Monday, 1 November 2010

Wikileaks Iraq records leak shows US knew of gay killings in 2005

Source: Gay City News

By Duncan Osborne

A 2005 document included in the nearly 400,000 US Department of Defense records recently posted on wikileaks.org shows that the Pentagon was aware of the organized killing of gay Iraqis more than 15 months before those murders were first reported, in Gay City News.

“The male was shot (___) times in the chest, and a note was discovered on the body stating that the man had been killed by ___ for stealing cars and being homosexual,” read the January 1, 2005, memo, in which some words were redacted.

The body was discovered in Ramadi, a city in central Iraq, and a note was left at the scene by the gunmen who killed the man. The fact that the note was written in advance of the killing suggests that the gunmen knew whom they were targeting and why they were killing him, and had time to plan and prepare for the murder.

“After talking with the locals (through an ___), a CO discovered that the male was killed at approximately 1545C by gunmen driving past in a vehicle,” the memo read. “The vehicle drove past, fired, dropped the note, and then fled.
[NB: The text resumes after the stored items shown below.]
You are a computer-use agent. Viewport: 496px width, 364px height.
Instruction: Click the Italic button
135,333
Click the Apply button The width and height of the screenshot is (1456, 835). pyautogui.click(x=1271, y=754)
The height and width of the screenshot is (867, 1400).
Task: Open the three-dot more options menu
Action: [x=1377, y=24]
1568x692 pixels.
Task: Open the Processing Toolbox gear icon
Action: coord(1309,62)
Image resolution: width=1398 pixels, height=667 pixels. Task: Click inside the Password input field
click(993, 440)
The note is being brought back to - -___ for further analysis. No friendly casualties or damage to equipment reported.”

Gay City News found the memo by searching on wikileaks.org with keywords such as gay, lesbian, homosexual, fag, and faggot. The 2005 memo was the only document Gay City News found that related to the killings of gay Iraqis.
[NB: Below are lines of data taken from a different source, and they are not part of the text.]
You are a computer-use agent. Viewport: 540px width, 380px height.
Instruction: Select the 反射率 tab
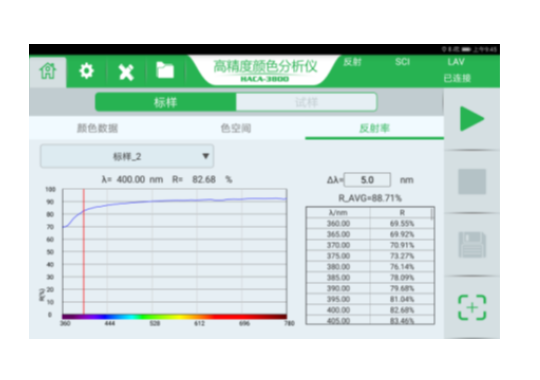click(374, 128)
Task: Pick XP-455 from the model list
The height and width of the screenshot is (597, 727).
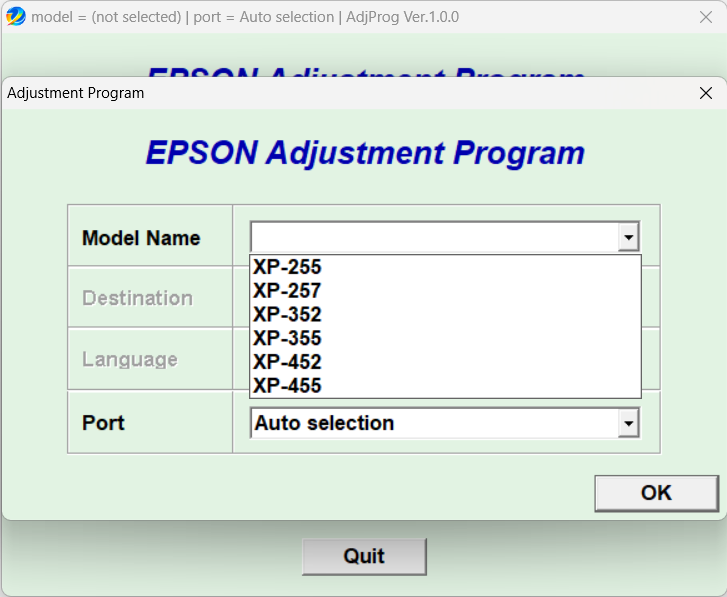Action: [288, 386]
Gay City News first reported on such killings in March of 2006. Reporter Doug Ireland, who authored that first story, found killings that occurred as early as April of 2005. An April 2006 report from the United Nations added further evidence that gay, lesbian, and transgender Iraqis were being targeted.

In October of 2005, the Grand Ayatollah Ali al-Sistani, spiritual leader of Iraq’s Shiite Muslims, issued a fatwa, or religious edict, that required that “people involved” in homosexuality “should be killed in the worst, most severe way of killing.” That fatwa was later removed from the ayatollah’s website.

Under the Bush administration, the US Department of State and the Pentagon generally avoided acknowledging the gay killings in Iraq.

In 2007, Gay City News made a Freedom of Information request to the State Department and various Defense Department units seeking all records “that relate to or identify homicides, assaults, or other violent acts committed against homosexual persons in Iraq.”

The Pentagon units said they had no records that were responsive to the Gay City News request or they were unable to search their records with the terms provided by the paper.

Responding in mid-2009, the State Department released two documents, totaling nine pages, that represented all the records that agency compiled from March 1, 2003, roughly the start of the Iraq war, through the date of the request.

The records concerned media talking points and debates over who at that agency should handle press interviews. Judging by the State Department records, which were dated in 2006 and 2007, that agency learned of the killings by reading about them in the gay press or from gay human rights groups.

Other documents unearthed on wikileaks.org show US military units in Iraq identifying enemy locations with what are, in effect, anti-gay slurs.

A search on “gay” found 41 references in 2005 and 2006 documents to the “Gay Palace,” a building in Ramadi that insurgents used to fire on Marine units in that city. A 2006 story in the Army Times called the “Gay Palace” a “gaudy thing.”

Two 2005 documents show that troops named an intersection in Mosul, a northern Iraqi city, the “Lesbian Loop.” The memos note attacks in or near that intersection.

Given their association with the enemy, it is doubtful that either label was meant as a compliment. In 2001, at the start of the war in Afghanistan, some US troops wrote anti-gay slurs on bombs that were used in that conflict.

One 2005 document describes a weapons cache that was found in Ramadi that included “faggot missiles.” Gay City News could not find any explanation for that term.

1 comment:

  1. To preclude what I am about to write; I have a handful of openly gay and bi-sexual friends and completely unbiased when it comes to sexual orientation:

    I think some of this may be taken out of context. I was in Mosul, Iraq in 2005 and we called a certain area 'Lesbian Loop' that was a round-about, which, in the center contained a statue of two females adjacent to each other. This title was not meant to degrade any form of sexuality, but served as a reference to a particular intersection that was easily recognizable from a stereotypical generalization.

    On top of this, it is a commonality for many Iraqi people to be 'gay' or even 'bisexual' it is a part of their culture, so the fact that some Iraqis were killed for their apparent sexual orientation is a far stretch. Some people seem to be trying to take things farther than they have the information to back-up. Even if these particular people were killed for their alignment to a specific sexuality seems ridiculous, because the larger numbers of civilians killed should appall anyone, no matter what their sexual orientation.

    I have seen more death than most people will see in multiple lifetimes and if anyone thinks that Iraqis killing 'gay' Iraqis is the biggest problem their is in that area, boy do they need a strong slap of reality. Because there is unjust death going on all over the place, in what seems to be completely un-based.